TASK GOAL » Continue the article on Sen. Shevrin Jones's legislative priorities, picking up after its final sentence.

SUPPLIED TEXT »

Legislative Session Preview: Shevrin Jones targets no-cash businesses, community violence, revisionist history

For Democratic Sen. Shevrin Jones, another Legislative Session means another shot at enacting policies to improve the lives of Floridians in and outside his South Florida district.

To that end, he’s filed nearly two dozen bills with various aims, from addressing student food insecurity and testing body cameras at a notorious women’s prison to adding more oversight and guardrails for property insurers.

Every measure matters, Jones said, but there are five about which he’s especially passionate.

The first (SB 106) would curb a growing trend of no-cash businesses in the state by prohibiting most brick-and-mortar operations from refusing paper and coin payments.

A similar measure Jones carried in 2022 died without a hearing. It’s already doing better this time around, having advanced through a first committee stop Dec. 5 with unanimous support.

If passed, SB 106 would apply to most businesses with physical locations that offer goods and services. It would not extend to parking facilities and businesses that offer accounting, architectural, engineering, financial advisory, insurance, interior design, software development, management and consulting services.

Transactions in which the consumer uses a cash denomination greater than $20 and single transactions exceeding $5,000 would also be exempt.

Navarre Republican Rep. Joel Rudman has filed an identical companion (HB 35) that awaits a first hearing.

DATA EXCERPT »
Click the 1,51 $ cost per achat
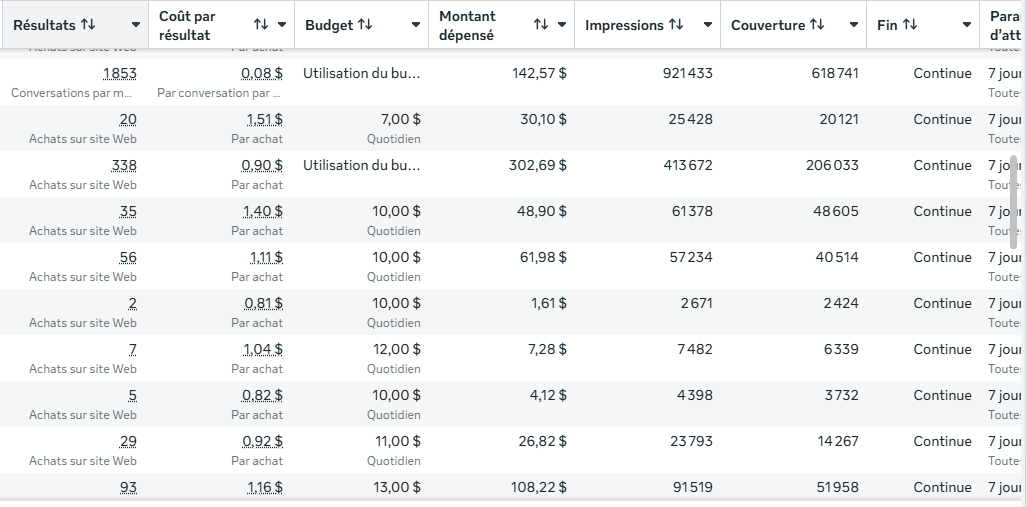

ANSWER FOR THIS EXERCISE »
Polling by the Pew Research Center found Black and older consumers are significantly more reliant on cash than White and Hispanic shoppers. Requiring businesses to accept legal tender, Jones said, ensures that all Floridians have access to physical goods and services no matter their banking habits.

“At a time when many businesses have transitioned to electronic-only means of payment, we must not forget about those individuals and families who do not have access to those forms of payment,” he said. “Everyone, regardless of their financial status or background, should have the ability to fully participate in the economy, and unfortunately today’s increasingly digitization has put up barriers to that type of entry.”

Another bill (SB 98) would establish a task force within the Department of Law Enforcement to review criminal justice system failures and the cause of high crime and violence rates in urban neighborhoods.

House Democratic Leader Fentrice Driskell is sponsoring an identical companion (HB 383).

The legislation became necessary, Jones said, after Gov. Ron DeSantis vetoed funds that would have helped to address the problem.

“Last year, the Senate put ($5 million) in the budget for a community violence (grant), but the Governor vetoed it,” he said. “It’s my hope that we can get this across the finish line. It’s a good retread.”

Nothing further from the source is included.